Daniel Pittman <address@hidden> writes:

>  > Feel free to add some kind of normalization to the function
>  > if you can come up with it.  Or come up with another function
>  > entirely.  As I said, a function that measures the distance
>  > in "boring editing operations" between the pattern and the target
>  > would be a nicer measure.
>
> The Levenshtein distance and close variants generally do a reasonable
> job of approximating human expectations, yes.  Close variants (eg:
> only delete/insert, no mutate) also work well.

`string-distance' in Emacs is the Levenshtein distance and it does a
terrible job.  it says "foo" is as close to "foobar" as it is to
"fboror", which is not acceptable.  And neither is a variant like
Damerau–Levenshtein.  I could possibly use a variant that computes
things in "elementary boring editing operations", which includes moves.

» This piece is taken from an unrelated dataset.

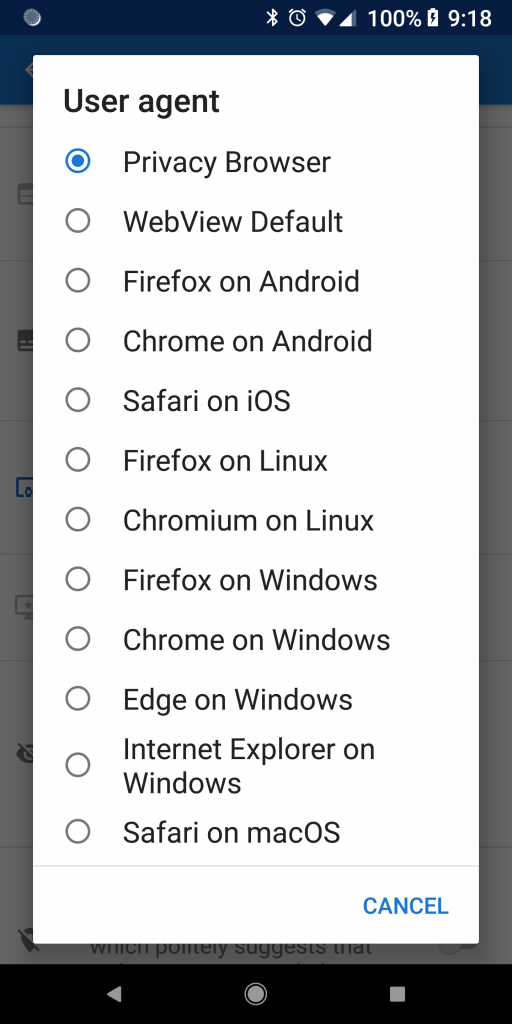Tap the Android back navigation icon
Image resolution: width=512 pixels, height=1024 pixels.
(114, 994)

There is a fundamental misunderstanding on your side I think.  The
distance formulae exist to solve another class of problems, which
include comparing strings of characters where one is _not_ a subsequence
of the other (a subsequence being a not-necessarily-contiguous in-order
subset of elements).  Often these problems want to compute not only the
distance _and_ but also the set of insertion, deletions, transposition
that bring a string to another.  This is why they are slow.  But they do
enable fancy things like auto-correct.

Those occur in the super well-studied high-tech fields that you suggest
I'm ignorant of.  And while I'm certainly no expert on the matter, I do
think none of that matters here.  Emacs uses things like "string-match"
to tell if a string matches another.  If it doesn't it doesn't, and
that's OK for "flex".

If, for some reason, the regexp starts being slow for flex-matching,
since it writes a regexp like ".*f.*o.*o.*", then it's very easy to
optimize these flex patterns in C directly.  A greedy implementation
(which is fine) will be just O(n).

So I don't know what speed problems you are referring to.  Neither is it
clear to me what fields your "fzf" suggestion would be "blazingly fast"
(as it self-describes itself) and/or how plugging it into Emacs would
solve anything.

In short for "flex", at least for the "flex" I'm interested in, Emacs
can separate the matching and scoring problem, so your worries do not
make sense.  This "flex" style even already exists in Emacs, but only in
ido.el.  That's what I'm trying to being to other areas of Emacs.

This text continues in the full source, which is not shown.